Il suffit de le proposer à une classe politique encline à surfer sur les symboles, pour qu’une commission soit constituée et un débat parlementaire concocté. Et, avant même de rendre son rapport, les décideurs politiques sont déjà prêts à légiférer….

Tout ce climat ne peut que dissuader les citoyens musulmans de réclamer leurs droits en tant que citoyens à part entière. Tout tend à légitimer l’effacement de la visibilité musulmane en France.

Cette visibilité laisse paradoxalement la place à une manifestation de plus en plus déchainée des offenses envers les musulmans de France et leur religion. Des partis politiques s’affichent clairement contre la présence musulmane.

La liberté est mise à mal. D’autres ressortent les arguments fallacieux de la laïcité pour mieux la desservir. L’aumônerie musulmane peine à se voir reconnue, les lycées et collèges musulmans n’obtiennent de contrat avec l’état, qu’après avoir montré des pattes plus blanches que le reste des établissements confessionnels de France. Les politiques n’hésitent pas à dicter aux musulmans ce que dit leur religion….

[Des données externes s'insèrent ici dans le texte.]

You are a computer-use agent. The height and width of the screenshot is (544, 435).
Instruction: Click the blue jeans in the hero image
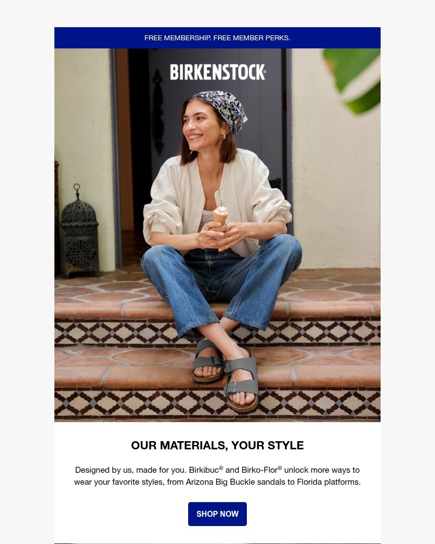coord(222,281)
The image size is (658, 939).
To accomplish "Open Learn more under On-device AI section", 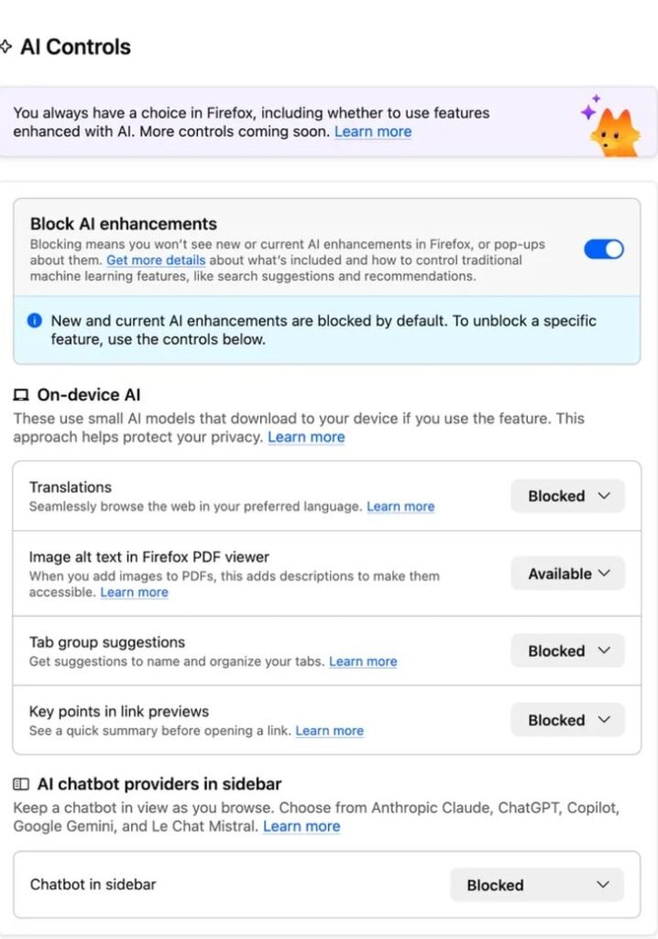I will point(307,437).
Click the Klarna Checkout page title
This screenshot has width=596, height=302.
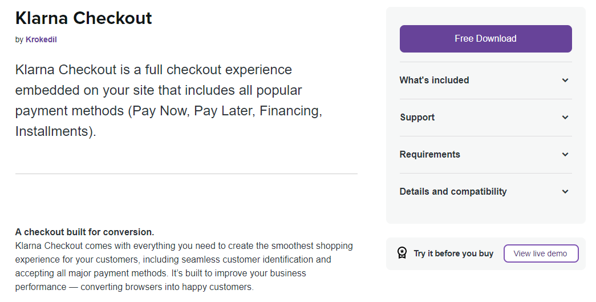tap(84, 18)
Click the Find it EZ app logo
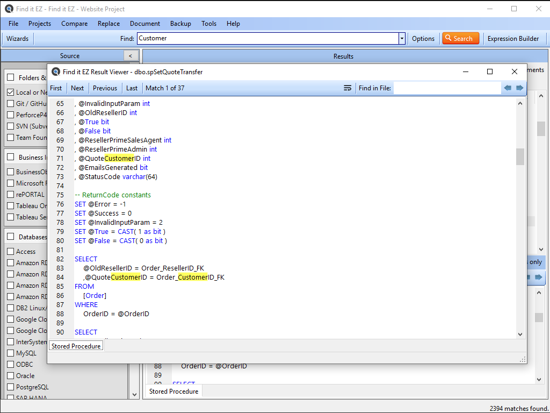This screenshot has width=550, height=413. pos(9,9)
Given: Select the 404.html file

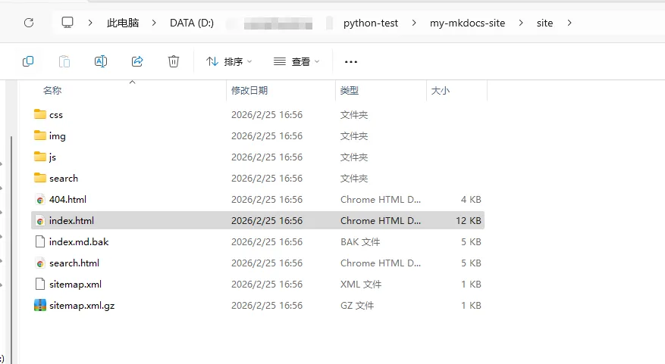Looking at the screenshot, I should pos(67,200).
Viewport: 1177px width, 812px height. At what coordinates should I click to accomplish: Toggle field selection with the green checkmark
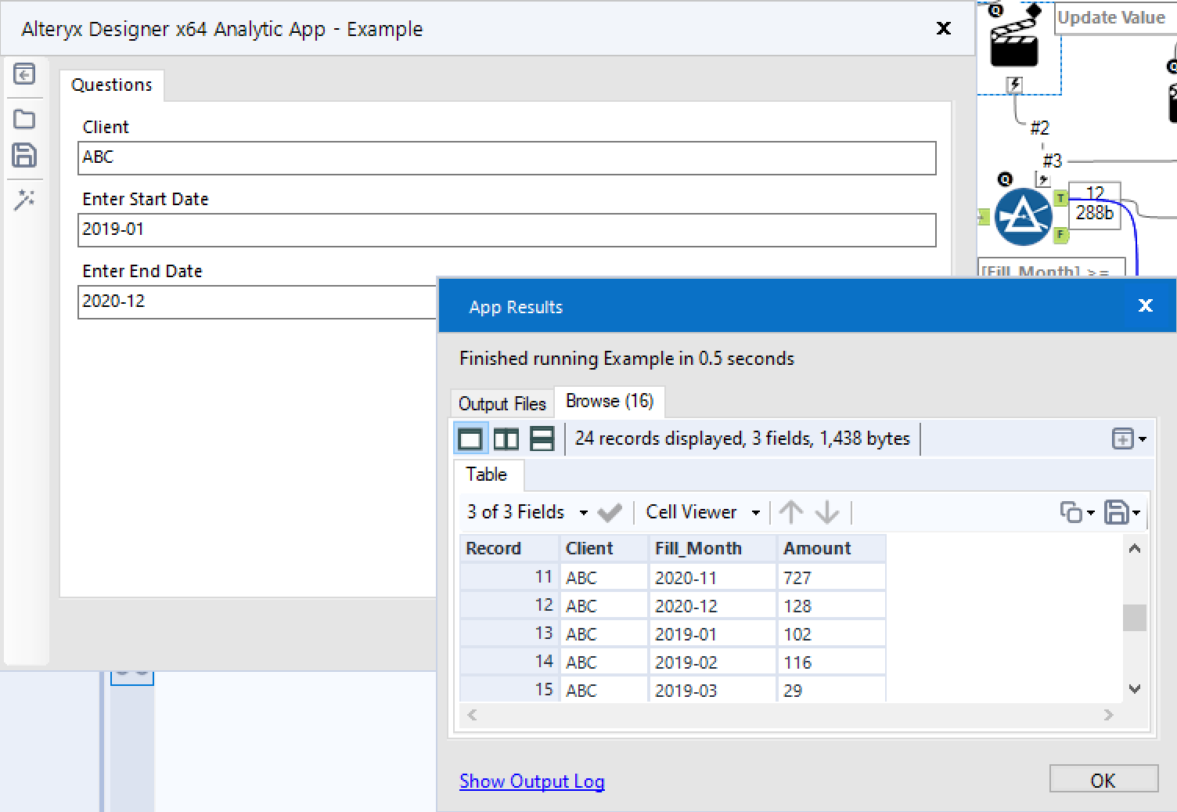tap(610, 512)
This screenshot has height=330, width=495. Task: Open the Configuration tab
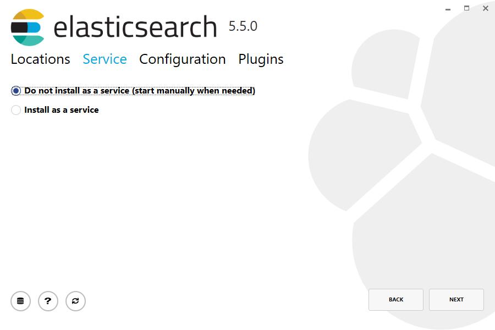182,59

Et lorsque c’est un musulman qui est jeté dans le canal, ou c’est une mosquée qui est mitraillée, la machine médiatique se trouve enrayée, les politiques loquaces se montrent taiseux… Quelle attitude adopter ? se résigner ? désespérer ? Certainement pas… L’authenticité, la rigueur intellectuelle exigent de rester, musulman ou pas, fidèle à ses idéaux. Etre musulman, c’est être fidèle à la vérité, à la justice. La fraternité exige que l’on n’accepte pas pour autrui ce que l’on n’accepte pas pour soi.

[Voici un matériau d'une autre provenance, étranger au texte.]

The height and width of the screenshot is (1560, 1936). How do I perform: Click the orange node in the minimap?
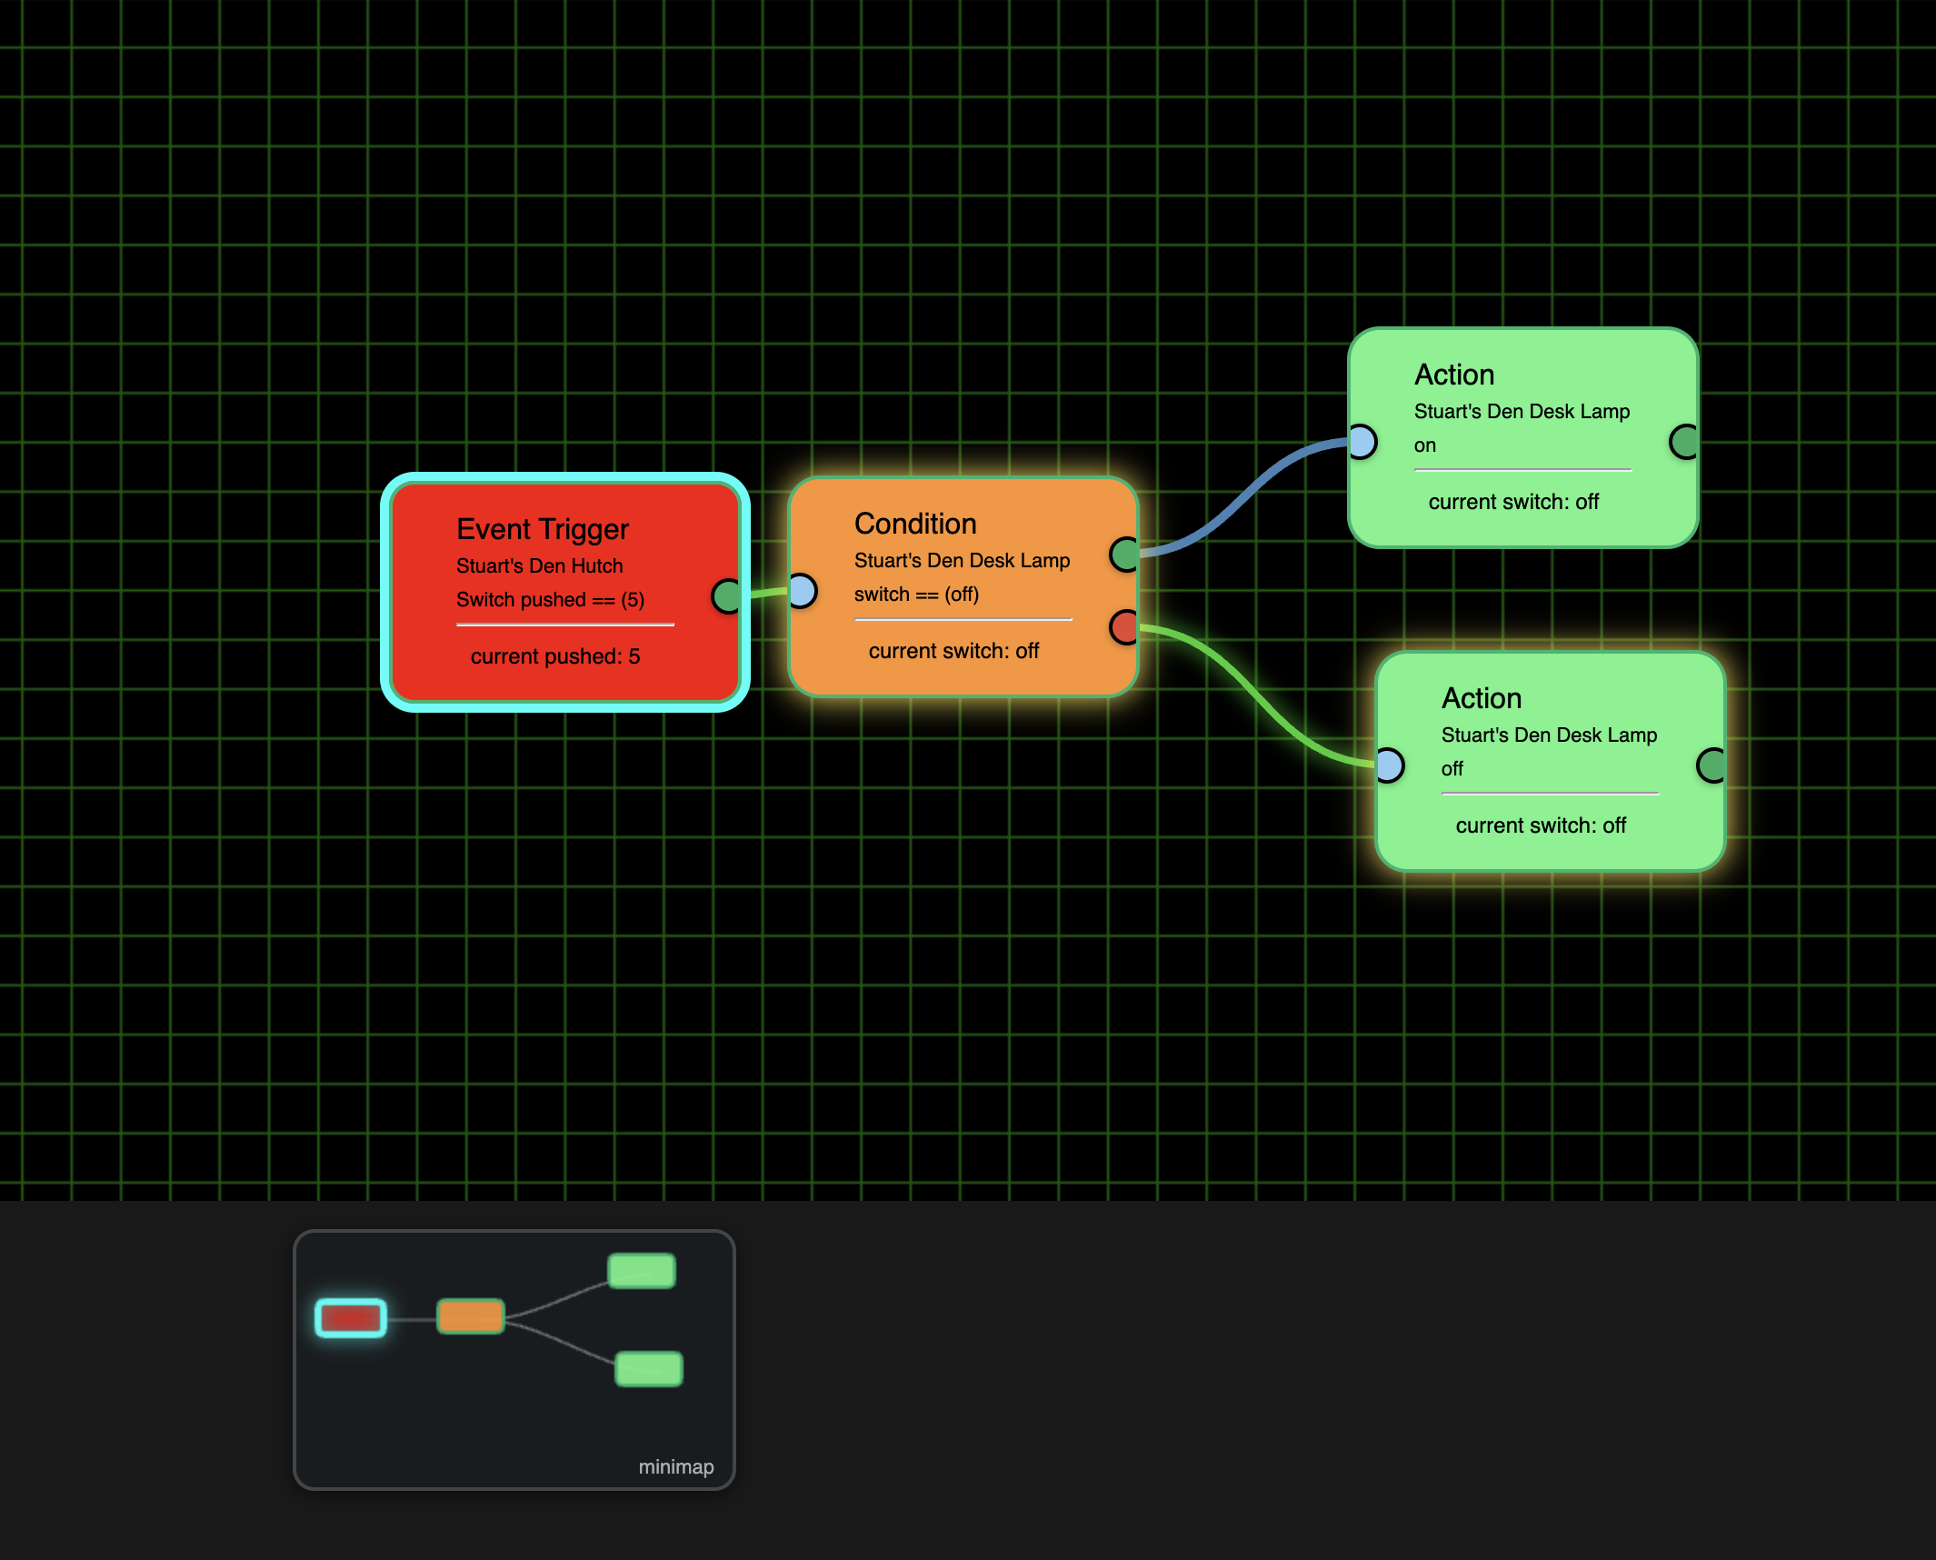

Il y a tellement de raisons pour qu’un musulman aujourd’hui en France, se referme sur lui, fasse ce qui lui incombe comme devoirs, sans trop en demander, tellement on lui prend la tête avec des sujets montés en épingles, et des leçons dont les donneurs ne saisissent même pas le sens. Heureusement, la spiritualité musulmane procure une force qui permet d’avancer, tête haute avec des positions claires. L’authenticité n’accepte ni positions stratégiques, ni paresse, ni angoisse…

C’est dans les relations au quotidien avec les petites gens qu’on construit un avenir meilleur, et qu’on démolit l’image qu’on nous impose. Lorsqu’on construit durablement et simplement la confiance, les autres dans leur travail, dans leurs quartiers et dans les cafés, finissent par comprendre que le destin des citoyens français est commun. Et au lieu de prendre les musulmans pour d’eternels sujets de lois, on s’orientera vers une société réellement solidaire où toutes les composantes s’expriment sans gène. Parce que même si certains font tout pour installer l’idée selon laquelle l’Islam pose problème, même si leurs fêtes passent inaperçues, et leur pratique est stigmatisée, les musulmans restent des citoyens ni plus ni moins, malgré les voix qui cherchent à leur attribuer le signe moins…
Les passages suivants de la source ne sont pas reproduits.